First, I assume that the iPhone is firmly attached to the car throughout. For a slope that is up or down with no curve left or right, you can do the following for calibration.

Calibration

  1. Find a surface such that its degree of inclement is not appreciably changing.
  2. Find the acceleration vector when the car isn't moving with respect to the road. Record this full vector (x,y, and z components) as v1. g = |v1| is the magnitude of gravity which should stay the same throughout.
  3. Start to drive straight forward on the slope (up or down it, not to the side and of course a flat surface is great too).
  4. Record this full acceleration vector as v2.
  5. Find v3, the vector indicating forward motion, by taking v2 - v1 (subtracting off gravity).
  6. Find v4 = v3 x (v1 x v3) where x is the vector cross product.
  7. Find the unit vector of v4, v5 = v4 / |v4|

v5 points in the direction that gravity will point when the car is on a perfectly flat surface. You can now at least tell if you are on a slope of some sort and what the angle is of that slope. This can be done in the following manner:

  1. Record the current acceleration vector, a.
  2. Find the dot product of a and v1, c = a . v1
  3. If c is less than g (as opposed to being equal to g), the car is on a slope. The angle of the slope is theta = arccos(c/g).

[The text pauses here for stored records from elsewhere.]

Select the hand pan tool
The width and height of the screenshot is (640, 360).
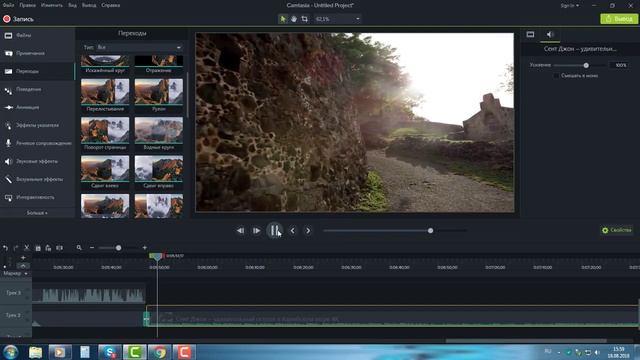[293, 19]
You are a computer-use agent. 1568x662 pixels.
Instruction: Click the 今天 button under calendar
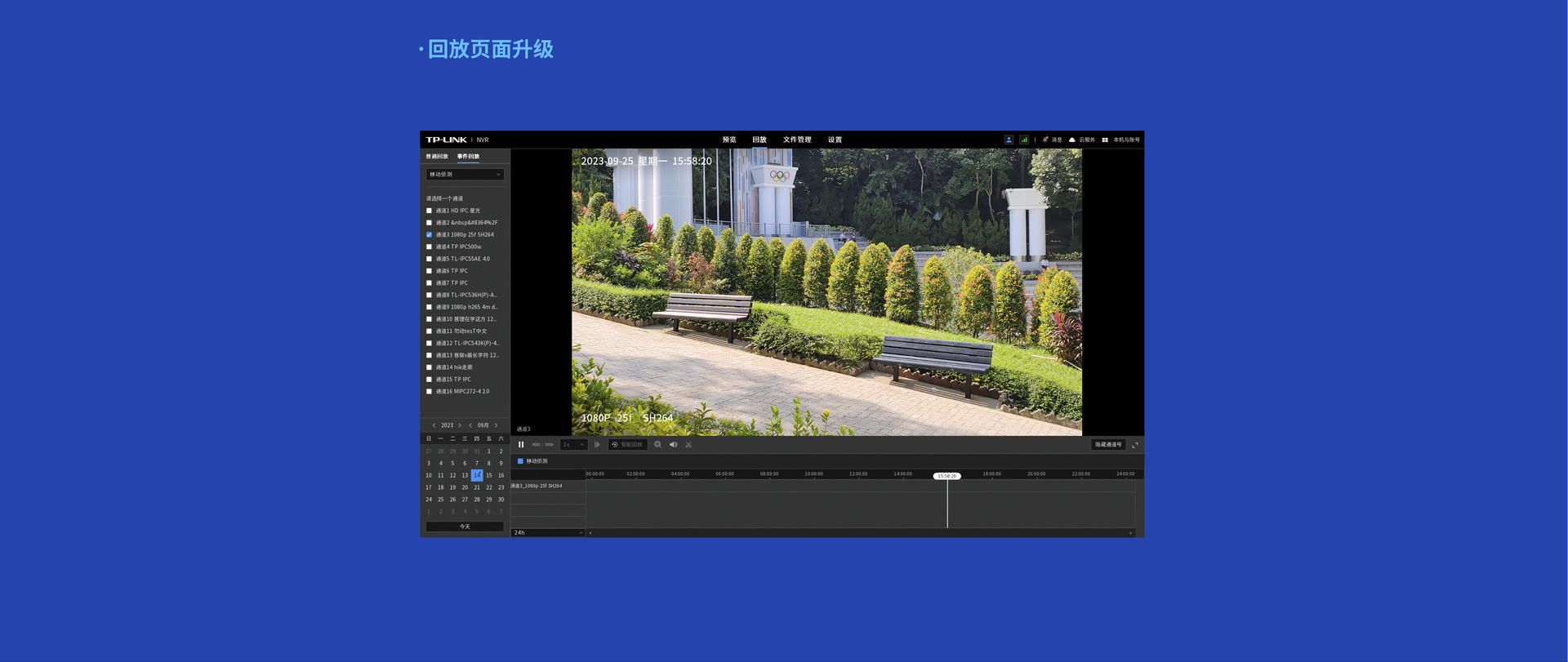(x=465, y=526)
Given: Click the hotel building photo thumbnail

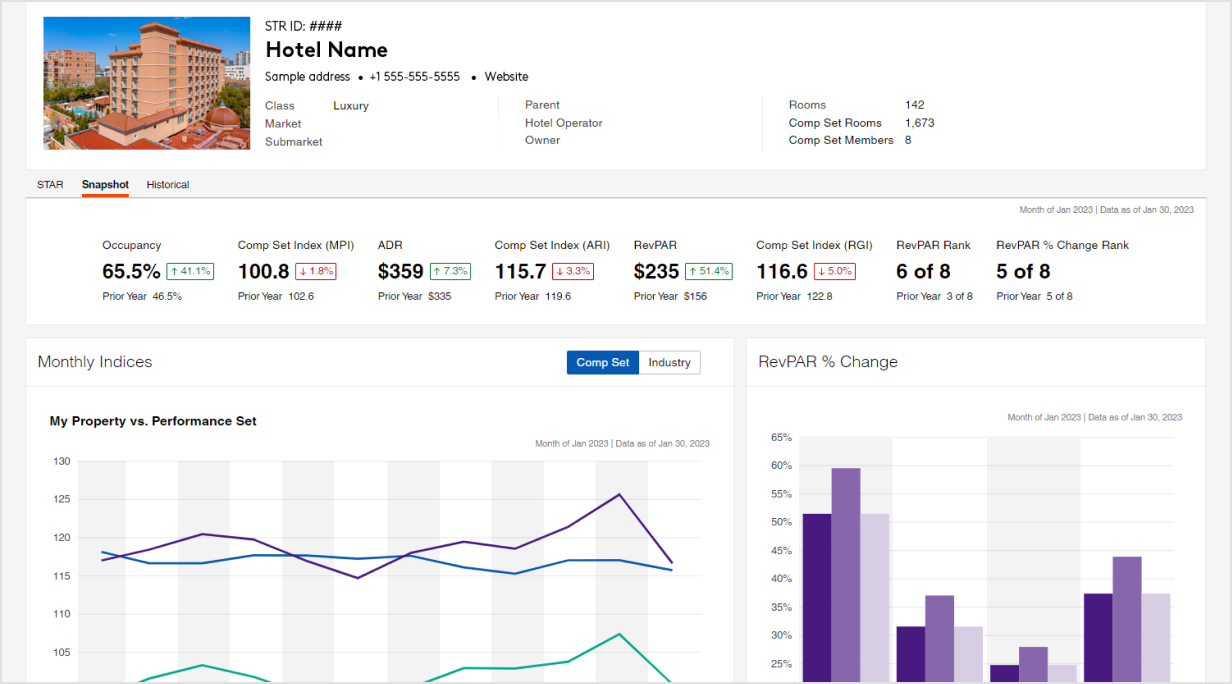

However, this is where we run into problems. Even if we limit ourselves to slopes that are up and down rather than curving/banking left or right, we still can't tell for sure if the slope is going down or up - just the angle of it. We can find initially if the car is going up or down a slope by taking the dot product of v1 and v3 (a positive value indicates a downward slope, and a negative value an upward slope).

You might however be able to use the fact of whether the magnitude of the total acceleration vector is decreasing or increasing as the slope increases or decreases to make a guess at this, but it won't be for sure. For instance, if the angle (theta) of the slope has been 0 degrees (or close enough to it) and now it isn't, and the projection (dot product) of the overall acceleration onto the unit vector of v3 is decreasing, then we might infer that the car is going up a slope. Again, this would just be a guess which could very well be wrong. I say could, but what I mean is that it will be wrong sometimes.

That's about as much information as I can envision getting out of a system that just uses the accelerometer. Good luck!